### Activity
Each line from the one containing "You are a computer-use agent. 1024x575" through the last line of the records below is to be repeated as written, with nothing added.

### Records provided
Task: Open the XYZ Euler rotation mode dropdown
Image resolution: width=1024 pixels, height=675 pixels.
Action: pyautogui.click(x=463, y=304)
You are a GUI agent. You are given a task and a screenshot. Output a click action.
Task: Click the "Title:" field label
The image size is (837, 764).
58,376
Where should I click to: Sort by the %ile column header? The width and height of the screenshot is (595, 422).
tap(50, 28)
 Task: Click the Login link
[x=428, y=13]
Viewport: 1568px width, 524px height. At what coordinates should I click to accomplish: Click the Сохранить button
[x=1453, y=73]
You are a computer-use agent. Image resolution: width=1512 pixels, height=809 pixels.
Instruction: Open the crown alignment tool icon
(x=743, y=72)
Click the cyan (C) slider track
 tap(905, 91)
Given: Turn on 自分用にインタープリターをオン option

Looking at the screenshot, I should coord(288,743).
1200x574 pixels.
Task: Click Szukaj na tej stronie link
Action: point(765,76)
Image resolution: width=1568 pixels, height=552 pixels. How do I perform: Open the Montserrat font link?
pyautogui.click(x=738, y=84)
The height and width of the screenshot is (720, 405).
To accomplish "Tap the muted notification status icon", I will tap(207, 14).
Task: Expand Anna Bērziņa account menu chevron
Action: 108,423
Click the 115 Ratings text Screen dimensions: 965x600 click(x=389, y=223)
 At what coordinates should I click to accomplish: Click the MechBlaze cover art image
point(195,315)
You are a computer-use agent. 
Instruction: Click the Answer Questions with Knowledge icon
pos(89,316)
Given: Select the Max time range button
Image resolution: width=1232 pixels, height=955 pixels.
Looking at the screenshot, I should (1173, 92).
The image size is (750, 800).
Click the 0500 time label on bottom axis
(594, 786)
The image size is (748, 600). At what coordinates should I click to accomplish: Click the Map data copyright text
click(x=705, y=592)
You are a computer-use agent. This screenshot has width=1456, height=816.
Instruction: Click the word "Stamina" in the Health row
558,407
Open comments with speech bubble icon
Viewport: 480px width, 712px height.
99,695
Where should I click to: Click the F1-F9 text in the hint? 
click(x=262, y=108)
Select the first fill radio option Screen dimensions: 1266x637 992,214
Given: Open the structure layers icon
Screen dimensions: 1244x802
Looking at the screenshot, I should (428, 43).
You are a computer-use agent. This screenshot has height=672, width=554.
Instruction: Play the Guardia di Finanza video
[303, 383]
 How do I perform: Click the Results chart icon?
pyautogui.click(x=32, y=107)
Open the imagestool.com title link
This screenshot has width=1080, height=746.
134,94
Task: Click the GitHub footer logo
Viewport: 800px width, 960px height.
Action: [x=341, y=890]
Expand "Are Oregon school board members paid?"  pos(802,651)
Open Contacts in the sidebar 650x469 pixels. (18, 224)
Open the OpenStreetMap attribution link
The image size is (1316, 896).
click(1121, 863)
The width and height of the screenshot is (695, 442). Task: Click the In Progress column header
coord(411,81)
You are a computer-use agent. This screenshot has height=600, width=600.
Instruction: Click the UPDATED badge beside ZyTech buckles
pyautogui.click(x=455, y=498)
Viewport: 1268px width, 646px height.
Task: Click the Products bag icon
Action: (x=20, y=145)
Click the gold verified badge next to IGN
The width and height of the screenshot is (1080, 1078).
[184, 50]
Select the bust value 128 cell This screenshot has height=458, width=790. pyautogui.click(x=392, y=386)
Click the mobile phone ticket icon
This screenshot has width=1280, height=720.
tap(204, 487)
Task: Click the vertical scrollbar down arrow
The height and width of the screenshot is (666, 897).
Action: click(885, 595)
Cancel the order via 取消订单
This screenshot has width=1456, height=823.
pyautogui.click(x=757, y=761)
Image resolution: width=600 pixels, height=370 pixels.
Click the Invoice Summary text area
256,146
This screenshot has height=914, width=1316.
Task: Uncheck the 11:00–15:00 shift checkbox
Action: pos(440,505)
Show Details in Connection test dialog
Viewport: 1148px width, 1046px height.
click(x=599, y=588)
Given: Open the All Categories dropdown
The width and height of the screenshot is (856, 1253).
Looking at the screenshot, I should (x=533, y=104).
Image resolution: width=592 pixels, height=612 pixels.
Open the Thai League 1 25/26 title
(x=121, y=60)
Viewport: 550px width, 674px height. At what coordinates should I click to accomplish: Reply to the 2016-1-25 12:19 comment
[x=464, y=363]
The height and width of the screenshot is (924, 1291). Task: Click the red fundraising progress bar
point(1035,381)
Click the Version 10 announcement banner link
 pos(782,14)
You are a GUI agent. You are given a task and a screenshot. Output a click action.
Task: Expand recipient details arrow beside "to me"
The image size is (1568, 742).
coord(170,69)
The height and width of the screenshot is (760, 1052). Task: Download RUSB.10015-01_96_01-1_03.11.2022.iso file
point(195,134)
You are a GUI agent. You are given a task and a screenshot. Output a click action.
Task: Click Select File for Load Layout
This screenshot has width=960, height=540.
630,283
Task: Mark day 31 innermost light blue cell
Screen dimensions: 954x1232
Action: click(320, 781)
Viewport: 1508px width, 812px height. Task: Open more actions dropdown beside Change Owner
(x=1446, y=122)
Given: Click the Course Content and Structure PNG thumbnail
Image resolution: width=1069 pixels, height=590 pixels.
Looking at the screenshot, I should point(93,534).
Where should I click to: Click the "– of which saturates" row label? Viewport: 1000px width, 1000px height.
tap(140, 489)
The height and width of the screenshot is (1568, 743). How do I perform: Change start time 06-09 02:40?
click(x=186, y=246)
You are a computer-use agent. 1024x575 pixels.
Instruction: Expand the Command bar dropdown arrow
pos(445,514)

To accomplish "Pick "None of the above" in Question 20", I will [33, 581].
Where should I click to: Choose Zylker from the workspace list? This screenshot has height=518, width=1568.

### Worked solution
You are a computer-use agent. 1024x575 pixels.
Instruction: Expand the Command bar dropdown arrow
pos(445,514)

To accomplish "Pick "None of the above" in Question 20", I will [33, 581].
Where should I click to: Choose Zylker from the workspace list? This screenshot has height=518, width=1568.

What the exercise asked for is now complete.